Tier 1 — Gateway Manager Controller (GMC). A cluster-scoped operator deployed once by the platform team. It watches namespace-scoped ActionsGateway CRs across all namespaces and provisions a fully isolated gateway instance for each tenant — role-based access control (RBAC), network policies, resource quotas, egress proxy, and AGC — entirely within the tenant's existing namespace.

Tier 2 — AGC. A Go-based operator deployed once per tenant. Instead of one pod per runner slot, it multiplexes virtual runner sessions as goroutines — designed to scale to thousands per AGC pod. Compute is provisioned only when a job is acquired and released immediately on completion (the finished pod object is deleted after a short configurable TTL). At steady state each goroutine is designed to cost ~60 KiB resident — a projected reduction of over 4,000× compared to a full .NET Runner.Listener process. The thousands-per-AGC ceiling is a design target, not yet validated at scale; the load test that would confirm it is deferred post-1.0 (see Appendix A — Capacity Targets & SLOs).

Tier 3 — Egress Proxy Pool. A Horizontal Pod Autoscaler (HPA)-managed pool of stateless HTTPS CONNECT proxy pods per tenant. All GitHub traffic from the AGC and worker pods routes through this pool, giving each tenant a dedicated set of egress IPs never shared with other tenants. Supports per-team IP allowlisting, clean audit trails, and contained blast radius.

Tier 4 — Ephemeral Worker Pod. A short-lived pod that executes exactly one workflow job and is immediately deleted on completion. Because worker pods exist only while a job is running, zero compute is idle between jobs — GPU nodes return to the cluster scheduler the moment a job finishes.

For the full design, see docs/design/.

Section
Executive Summary & Problem Statement	01-executive-summary.md
Core Architectural Components	02-architecture.md
API & Data Contract Specifications	03-api-contracts.md
Operational Lifecycle Execution Flows	04-operational-flows.md
Security & Threat Risk Assessment	05-security.md
Capacity Targets & SLOs	appendix-a-capacity-slos.md
Alternatives Considered	appendix-d-alternatives-considered.md
Optional Future Enhancements	appendix-g-future-enhancements.md

Installation

GAG ships as the actions-gateway Helm chart, which installs the Gateway Manager Controller (GMC) and its cluster prerequisites. The GMC then provisions per-tenant gateways at runtime from each ActionsGateway CR.

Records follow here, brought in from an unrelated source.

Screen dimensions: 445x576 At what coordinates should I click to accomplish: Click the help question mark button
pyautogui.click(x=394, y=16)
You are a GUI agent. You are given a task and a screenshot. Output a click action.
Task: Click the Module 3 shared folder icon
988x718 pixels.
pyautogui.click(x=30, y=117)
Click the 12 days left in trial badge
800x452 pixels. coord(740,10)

The chart is published, cosign-signed, to the GHCR OCI registry. The current release is 1.0.0 (GA) — install it straight from the registry:

helm install gag oci://ghcr.io/actions-gateway/charts/actions-gateway \
  --version 1.0.0 \
  --namespace gmc-system --create-namespace \
  --set gmc.image.digest=sha256:<gmc> \
  --set agc.image.digest=sha256:<agc> \
  --set proxy.image.digest=sha256:<proxy>

Copy the image digests from the release notes and verify the signatures before installing. See the Installation guide for prerequisites, image-digest pinning, the cert-manager toggle, healthy-install verification, and uninstall — and the chart README for the full values reference.

For day-2 operations — helm upgrade / rollback, per-component upgrades, and runbooks — see the operations docs, in particular the upgrade guide.

Quick Start

See docs/getting-started.md for the full walkthrough: GitHub App Secret, ActionsGateway CR, and GMC deployment.

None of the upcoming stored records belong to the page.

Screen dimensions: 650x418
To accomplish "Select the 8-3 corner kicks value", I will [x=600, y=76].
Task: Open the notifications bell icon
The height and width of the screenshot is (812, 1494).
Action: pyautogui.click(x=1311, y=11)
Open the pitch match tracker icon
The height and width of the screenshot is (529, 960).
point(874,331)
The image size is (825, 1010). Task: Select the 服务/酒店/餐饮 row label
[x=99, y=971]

Coming from Actions Runner Controller (ARC)? The Migrating from ARC guide maps ARC scale-set concepts onto GAG and walks one runner group across with zero downtime.

Observability

Both the GMC and AGC expose Prometheus metrics at /metrics. See docs/operations/observability.md for the full metrics reference.

Capacity Reference

See docs/design/appendix-a-capacity-slos.md for per-AGC, per-installation, and per-proxy limits and Service Level Objective (SLO) targets.

Community

Questions, ideas, or running GAG in a real cluster? Open an issue — it's the place for setup help, bug reports, and feature requests. Issues opened by operators are the adoption signal the project cares about most.

See the public roadmap for what's shipped and what's next.

Development

Run make (or make help) for the full list of targets. The most common ones:

# Build all binaries (agc, gmc, probe, proxy) into .build/
make build

# Build tool binaries (controller-gen, setup-envtest, ginkgo, kubebuilder)
make tools

# Bring up a kind cluster + local registry, build+push images, and run the standard e2e suite
make e2e-up

# Tear down the kind cluster when done
make e2e-clean

Running tests

This repo uses a go.work workspace, so go test ./... from the repo root does not discover all modules. Use the per-module commands:

(cd broker     && go test ./...)    # broker module
(cd githubapp  && go test ./...)    # githubapp module
(cd cmd/agc   && go test ./...)     # AGC module
(cd cmd/gmc   && go test ./...)     # GMC module
(cd cmd/probe && go test ./...)     # probe module

Integration tests require the envtest binaries staged via KUBEBUILDER_ASSETS:

make setup-envtest
export KUBEBUILDER_ASSETS=$(.build/setup-envtest use 1.30.x \
    --bin-dir /tmp/envtest-bins -p path)

(cd cmd/agc && go test -v -tags integration -timeout 5m -count=1 \
    ./internal/controller/integration/...)
(cd cmd/gmc && go test -v -tags integration -timeout 5m -count=1 \
    ./internal/controller/integration/...)

Repository Layout

broker/          GitHub broker client (session management, crypto, metrics)
githubapp/       GitHub App authentication and runner registration
cmd/agc/         Actions Gateway Controller binary
cmd/gmc/         Gateway Manager Controller binary (kubebuilder-generated)
cmd/proxy/       Egress proxy binary
cmd/worker/      Worker pod entrypoint
cmd/probe/       Diagnostic probe for live investigations
docs/            Documentation hub — see docs/README.md
docs/design/     Full system design documentation
docs/development/ Developer workflow guides
docs/operations/ Operator runbooks and references
docs/plan/       Implementation plans and audits
test/            E2E test infrastructure (fakegithub stub, kind configs)
tools/           Vendored build tools (controller-gen, setup-envtest)
vendor/          Workspace-vendored runtime dependencies (`go work vendor`)

License

GitHub Actions Gateway is licensed under the Apache License 2.0 (SPDX identifier Apache-2.0). Each published container image also carries this in its org.opencontainers.image.licenses label. Copyright is asserted in the NOTICE file.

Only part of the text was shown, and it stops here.